Last but not least, it taught us many things, including resistance to adversity.
Information management specialists apply what they have learned in their strategic roadmaps for 2021. This enables them to create integrated information management plans that provide flexibility in anticipation of continual change and ensure optimal productivity throughout the pandemic and beyond.
A highly integrated information management program should help organizations stay compliant, competitive, and controlled. A substantial part of this should include a
comprehensive set of information management solutions to make governance and retention plans a reality. Related services that are integrated should work together and independently fit your budget, immediate needs, and future plans.
In some of those teachable moments from 2020 onwards, the primary recognition that organizations realized was that they needed to be willing to spin quickly to cater to customer needs. To support our own customers, Access has developed a roadmap on how to create an integrated information management plan that enables companies to achieve their goals in the long term and in the short term. Here are 10 steps to get started.
As with any initiative, you have to start somewhere. In this case where you want to create a roadmap and comprehensive information management plan, you first need to outline your driving influences and desired outcomes and work backwards from there. To do this, you need to understand the people, processes, and goals that will affect the project in order to determine how you will get to your ultimate goal on time and on budget.

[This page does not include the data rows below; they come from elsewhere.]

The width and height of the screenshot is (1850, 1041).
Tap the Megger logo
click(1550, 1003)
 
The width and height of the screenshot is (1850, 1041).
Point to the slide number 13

Your organization can be paper intensive, digital first or somewhere in between. Evaluating your format types and their associated content will determine what to work with and where the gaps are so you can start planning them based on priorities and goals.
Take a look at your current information program. It is likely that parts will work fine and others will not. The goal in this step is to evaluate what is working and why and for the parts that need work, evaluate why they are not satisfactory and begin the process of finding more effective solutions that offer continuous optimization.
Organizations often need to introduce new information management solutions to address a regulatory problem or to provide easier access to information. Plan to align your schedule and budget with these affected influencers to ensure success. You could also discuss pooling your budget with other beneficiary departments to create more value for everyone across the board.
Successful results require strategic control with a clear understanding of competing needs and priorities across the organization. In this step, consider what skills and time you can spend on the project, what resources are available in-house, and get expert help if necessary and with a set budget.
Regardless of how you store your information, the toughest part you need to master is getting it. Make developing, mapping, and applying a consistent taxonomy and metadata schema a project priority to ensure the success of projects and future processes.
As mentioned at the beginning of this article, when planning the start of your project, you need to start with the results and work backwards to plan the "how". Converting your current solution to a new solution rarely works. The result of this approach are clunky systems that are underused, wasting time and money. Avoid this mistake by starting with your right foot.
One of the most important considerations in planning your integrated information management strategy is whether the right people can consistently access the documents they need. If remote access to information is required, as is common with so many remote workers these days, your solution will likely include some digitization. How much you need to digitize depends on a variety of factors and goals.
Many digital solutions are easy to adopt and difficult to control. The result can be a disorganized mess that increases your compliance and security risks. To avoid this challenge, look for a technology solution that can be implemented in a way that automates compliance and security.